# EXERCISE AIM:
From the line containing "Task: Click the 10000 tick label on y-axis" to the end of the records below, both included, every line should be repeated exactly; pictures should be dropped.

[DATA SUPPLIED]

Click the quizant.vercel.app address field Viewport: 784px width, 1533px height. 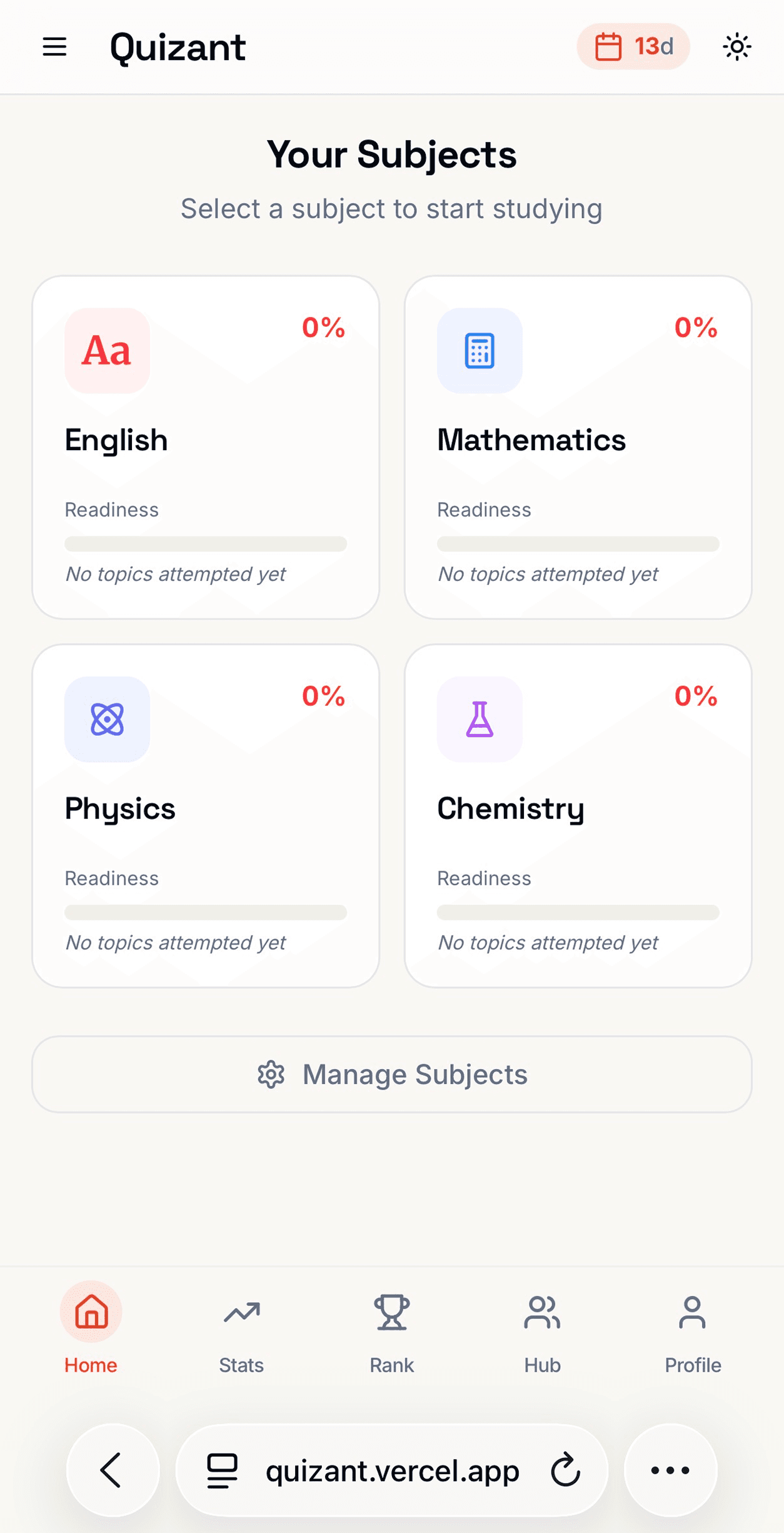tap(392, 1470)
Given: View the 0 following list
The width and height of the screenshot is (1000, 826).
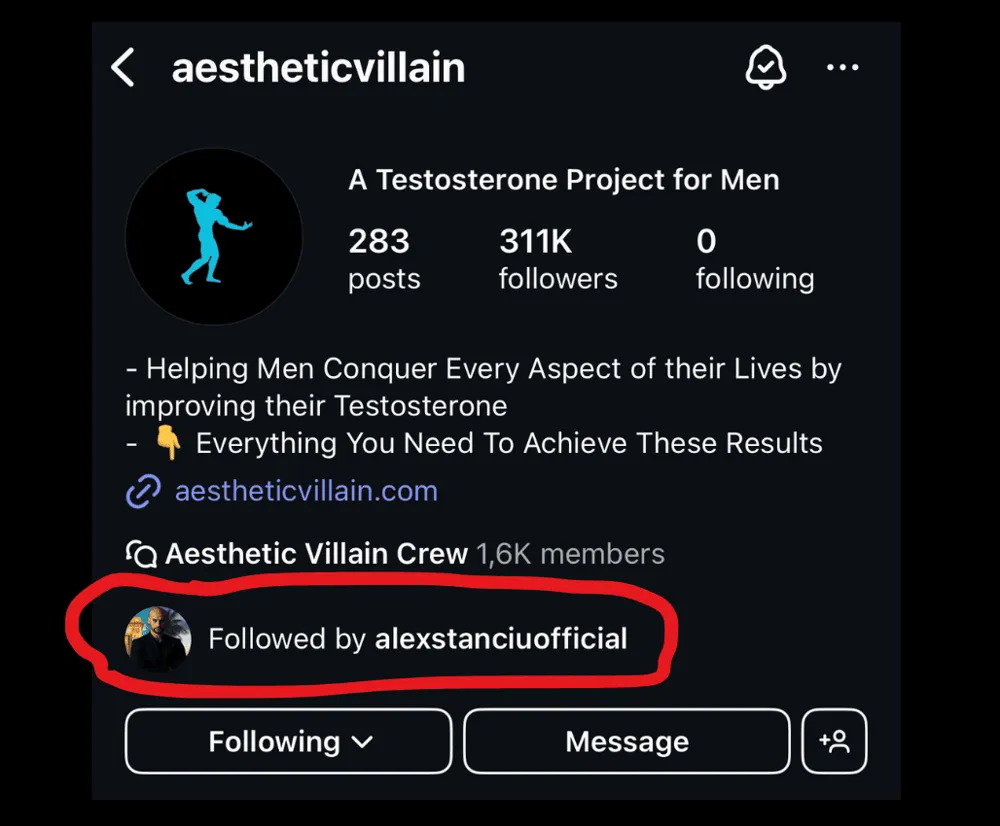Looking at the screenshot, I should tap(755, 259).
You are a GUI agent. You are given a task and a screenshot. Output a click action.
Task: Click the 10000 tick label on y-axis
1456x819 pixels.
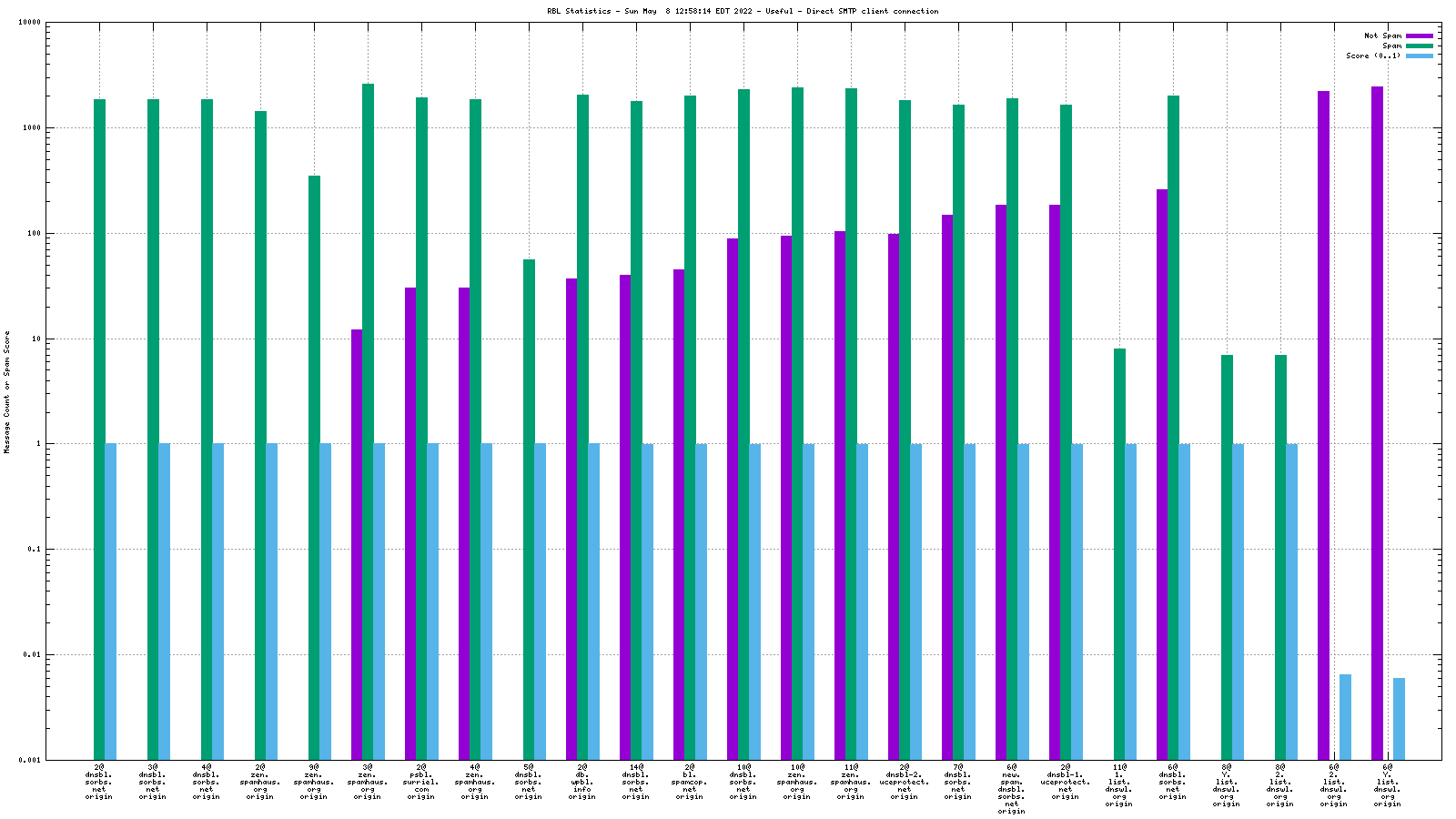[30, 23]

[/DATA SUPPLIED]

# RESULT FOR THIS TASK:
Task: Click the 10000 tick label on y-axis
1456x819 pixels.
[30, 23]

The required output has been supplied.